We conducted a dorsolateral prefrontal cortex functional connectivity analysis using the beta series method and predicted that schizophrenia patients would show diminished dorsolateral prefrontal cortex functional connectivity (Table 3, Figure 2). In healthy comparison subjects, the right inferior parietal lobule and left premotor cortex (including the frontal eye fields) were regions showing greater functional connectivity with the dorsolateral prefrontal cortex in the B cue condition relative to the A cue condition. In schizophrenia patients, no regions exhibited enhanced dorsolateral prefrontal cortex functional connectivity. In a direct comparison between the two groups in B cue minus A cue contrast, the left premotor cortex and right inferior parietal lobule showed greater dorsolateral prefrontal cortex connectivity in healthy comparison subjects. The identification of the right inferior parietal lobule raises questions as to whether deficits in this region rather than the dorsolateral prefrontal cortex regulate network connectivity differences, given that the connectivity measure cannot provide directionality of influences between these two higher-order brain regions. To address this issue, we conducted a logistic regression analysis in order to predict diagnostic status for dorsolateral prefrontal cortex and right inferior parietal lobule activity. Activity in the dorsolateral prefrontal cortex was a significant negative predictor of schizophrenia (beta=–2.67, p=0.009), with every unit increase in dorsolateral prefrontal cortex activity resulting in a >14:1 decrease in the odds of schizophrenia. Activity in the right inferior parietal lobule was not a significant predictor (beta=0.12, p=0.85).

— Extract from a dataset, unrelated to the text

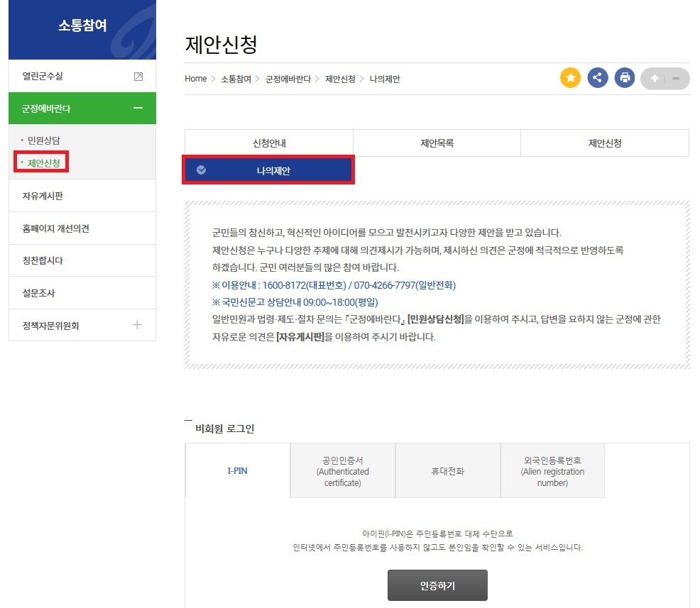The height and width of the screenshot is (608, 700).
Task: Open the share icon next to bookmark
Action: point(597,78)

To evaluate the possibility that the functional connectivity results were confounded by low univariate activity in the “seed” (i.e., dorsolateral prefrontal cortex) region in schizophrenia patients, we compared trial-to-trial variability of the BOLD signal in the left dorsolateral prefrontal cortex. We found equivalent variance between groups during A and B cues (p=0.75 and p=0.31, respectively). In other words, the lower mean BOLD signal in schizophrenia patients did not constrain the functional connectivity analysis, since patients and healthy comparison subjects exhibited equivalent levels of trial-to-trial variability of the BOLD signal.

Behavioral and clinical correlations with dorsolateral prefrontal cortex functional connectivity measures

To evaluate the relevance of our dorsolateral prefrontal cortex functional connectivity results, we calculated the correlation between dorsolateral prefrontal cortex connectivity and behavior (Figure 2). Dorsolateral prefrontal cortex connectivity showed moderate correlation with performance on the AX continuous performance task across all subjects, and thus connectivity was significantly associated with better performance in the BX condition, with either BX accuracy (r=0.35, p=0.01) or the difference in accuracy between the BX and AX conditions (r=0.31, p=0.03). There was a significant inverse correlation between disorganization and dorsolateral prefrontal cortex connectivity (r=–0.47, p=0.04). This relationship was specific in that the correlation between dorsolateral prefrontal cortex connectivity and other symptom domains (behavioral poverty and reality distortion) was low and nonsignificant (behavioral poverty: r=0.12, p=0.63; reality distortion: r=–0.29, p=0.21). Finally, dorsolateral prefrontal cortex connectivity was significantly correlated with global level of functioning as assessed by GAS (r=0.47, p=0.04).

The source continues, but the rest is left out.